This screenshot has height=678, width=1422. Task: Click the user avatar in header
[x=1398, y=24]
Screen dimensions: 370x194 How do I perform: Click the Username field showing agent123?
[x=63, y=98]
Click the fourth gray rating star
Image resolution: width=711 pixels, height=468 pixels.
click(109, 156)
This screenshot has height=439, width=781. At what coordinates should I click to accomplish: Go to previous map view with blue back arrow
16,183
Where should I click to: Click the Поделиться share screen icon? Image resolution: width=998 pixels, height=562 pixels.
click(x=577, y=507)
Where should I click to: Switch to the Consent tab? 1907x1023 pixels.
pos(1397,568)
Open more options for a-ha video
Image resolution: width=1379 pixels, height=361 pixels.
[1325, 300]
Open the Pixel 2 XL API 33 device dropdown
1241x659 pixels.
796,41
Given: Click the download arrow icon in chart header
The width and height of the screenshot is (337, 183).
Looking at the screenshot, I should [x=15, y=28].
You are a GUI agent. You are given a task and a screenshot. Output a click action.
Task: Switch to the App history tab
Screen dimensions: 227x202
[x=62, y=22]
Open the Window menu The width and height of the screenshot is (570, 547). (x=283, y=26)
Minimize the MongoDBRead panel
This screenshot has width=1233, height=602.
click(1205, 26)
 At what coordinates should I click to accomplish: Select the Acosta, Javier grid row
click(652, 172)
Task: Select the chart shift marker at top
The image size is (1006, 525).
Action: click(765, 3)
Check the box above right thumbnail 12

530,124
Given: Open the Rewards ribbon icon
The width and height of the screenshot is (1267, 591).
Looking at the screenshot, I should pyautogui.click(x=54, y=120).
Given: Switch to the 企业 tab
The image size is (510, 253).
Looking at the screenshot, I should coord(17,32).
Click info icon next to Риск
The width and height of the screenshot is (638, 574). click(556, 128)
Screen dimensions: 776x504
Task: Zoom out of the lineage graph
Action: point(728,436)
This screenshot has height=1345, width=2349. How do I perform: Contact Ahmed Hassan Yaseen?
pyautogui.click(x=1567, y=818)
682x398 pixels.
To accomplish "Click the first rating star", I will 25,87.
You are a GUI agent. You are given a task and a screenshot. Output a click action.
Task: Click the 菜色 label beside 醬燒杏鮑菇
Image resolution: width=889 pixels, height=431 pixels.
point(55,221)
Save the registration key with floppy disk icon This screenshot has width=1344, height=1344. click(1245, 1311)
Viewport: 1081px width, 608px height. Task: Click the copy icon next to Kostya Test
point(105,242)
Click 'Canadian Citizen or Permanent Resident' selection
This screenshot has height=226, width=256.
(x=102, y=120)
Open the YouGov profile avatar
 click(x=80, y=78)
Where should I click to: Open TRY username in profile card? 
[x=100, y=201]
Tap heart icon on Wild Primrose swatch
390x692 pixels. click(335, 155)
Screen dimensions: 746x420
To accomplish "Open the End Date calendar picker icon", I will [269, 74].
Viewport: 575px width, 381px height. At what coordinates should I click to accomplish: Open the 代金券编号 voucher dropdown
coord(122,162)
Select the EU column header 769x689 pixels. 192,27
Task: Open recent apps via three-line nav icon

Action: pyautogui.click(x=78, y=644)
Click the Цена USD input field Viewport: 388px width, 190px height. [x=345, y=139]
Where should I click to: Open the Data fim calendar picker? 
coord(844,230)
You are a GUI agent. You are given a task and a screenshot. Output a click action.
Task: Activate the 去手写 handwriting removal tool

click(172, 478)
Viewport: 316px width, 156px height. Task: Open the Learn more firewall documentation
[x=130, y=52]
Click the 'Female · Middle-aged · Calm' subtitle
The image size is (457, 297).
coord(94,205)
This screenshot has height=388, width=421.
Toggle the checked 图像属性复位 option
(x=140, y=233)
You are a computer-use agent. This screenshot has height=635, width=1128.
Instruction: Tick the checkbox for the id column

------------

AIM OF THE TASK: Copy the material above line for line, without changing anything.

REPLY TO THE TASK:
This screenshot has height=678, width=1422. Task: Click the user avatar in header
[x=1398, y=24]
Screen dimensions: 370x194 How do I perform: Click the Username field showing agent123?
[x=63, y=98]
Click the fourth gray rating star
Image resolution: width=711 pixels, height=468 pixels.
click(109, 156)
This screenshot has height=439, width=781. At what coordinates should I click to accomplish: Go to previous map view with blue back arrow
16,183
Where should I click to: Click the Поделиться share screen icon? Image resolution: width=998 pixels, height=562 pixels.
click(x=577, y=507)
Where should I click to: Switch to the Consent tab? 1907x1023 pixels.
pos(1397,568)
Open more options for a-ha video
Image resolution: width=1379 pixels, height=361 pixels.
[1325, 300]
Open the Pixel 2 XL API 33 device dropdown
1241x659 pixels.
796,41
Given: Click the download arrow icon in chart header
The width and height of the screenshot is (337, 183).
Looking at the screenshot, I should [x=15, y=28].
You are a GUI agent. You are given a task and a screenshot. Output a click action.
Task: Switch to the App history tab
Screen dimensions: 227x202
[x=62, y=22]
Open the Window menu The width and height of the screenshot is (570, 547). (x=283, y=26)
Minimize the MongoDBRead panel
This screenshot has width=1233, height=602.
click(1205, 26)
 At what coordinates should I click to accomplish: Select the Acosta, Javier grid row
click(652, 172)
Task: Select the chart shift marker at top
The image size is (1006, 525).
Action: click(765, 3)
Check the box above right thumbnail 12

530,124
Given: Open the Rewards ribbon icon
The width and height of the screenshot is (1267, 591).
Looking at the screenshot, I should pyautogui.click(x=54, y=120).
Given: Switch to the 企业 tab
The image size is (510, 253).
Looking at the screenshot, I should coord(17,32).
Click info icon next to Риск
The width and height of the screenshot is (638, 574). click(556, 128)
Screen dimensions: 776x504
Task: Zoom out of the lineage graph
Action: point(728,436)
This screenshot has height=1345, width=2349. How do I perform: Contact Ahmed Hassan Yaseen?
pyautogui.click(x=1567, y=818)
682x398 pixels.
To accomplish "Click the first rating star", I will 25,87.
You are a GUI agent. You are given a task and a screenshot. Output a click action.
Task: Click the 菜色 label beside 醬燒杏鮑菇
Image resolution: width=889 pixels, height=431 pixels.
point(55,221)
Save the registration key with floppy disk icon This screenshot has width=1344, height=1344. click(1245, 1311)
Viewport: 1081px width, 608px height. Task: Click the copy icon next to Kostya Test
point(105,242)
Click 'Canadian Citizen or Permanent Resident' selection
This screenshot has height=226, width=256.
(x=102, y=120)
Open the YouGov profile avatar
 click(x=80, y=78)
Where should I click to: Open TRY username in profile card? 
[x=100, y=201]
Tap heart icon on Wild Primrose swatch
390x692 pixels. click(335, 155)
Screen dimensions: 746x420
To accomplish "Open the End Date calendar picker icon", I will [269, 74].
Viewport: 575px width, 381px height. At what coordinates should I click to accomplish: Open the 代金券编号 voucher dropdown
coord(122,162)
Select the EU column header 769x689 pixels. 192,27
Task: Open recent apps via three-line nav icon

Action: pyautogui.click(x=78, y=644)
Click the Цена USD input field Viewport: 388px width, 190px height. [x=345, y=139]
Where should I click to: Open the Data fim calendar picker? 
coord(844,230)
You are a GUI agent. You are given a task and a screenshot. Output a click action.
Task: Activate the 去手写 handwriting removal tool

click(172, 478)
Viewport: 316px width, 156px height. Task: Open the Learn more firewall documentation
[x=130, y=52]
Click the 'Female · Middle-aged · Calm' subtitle
The image size is (457, 297).
coord(94,205)
This screenshot has height=388, width=421.
Toggle the checked 图像属性复位 option
(x=140, y=233)
You are a computer-use agent. This screenshot has height=635, width=1128.
Instruction: Tick the checkbox for the id column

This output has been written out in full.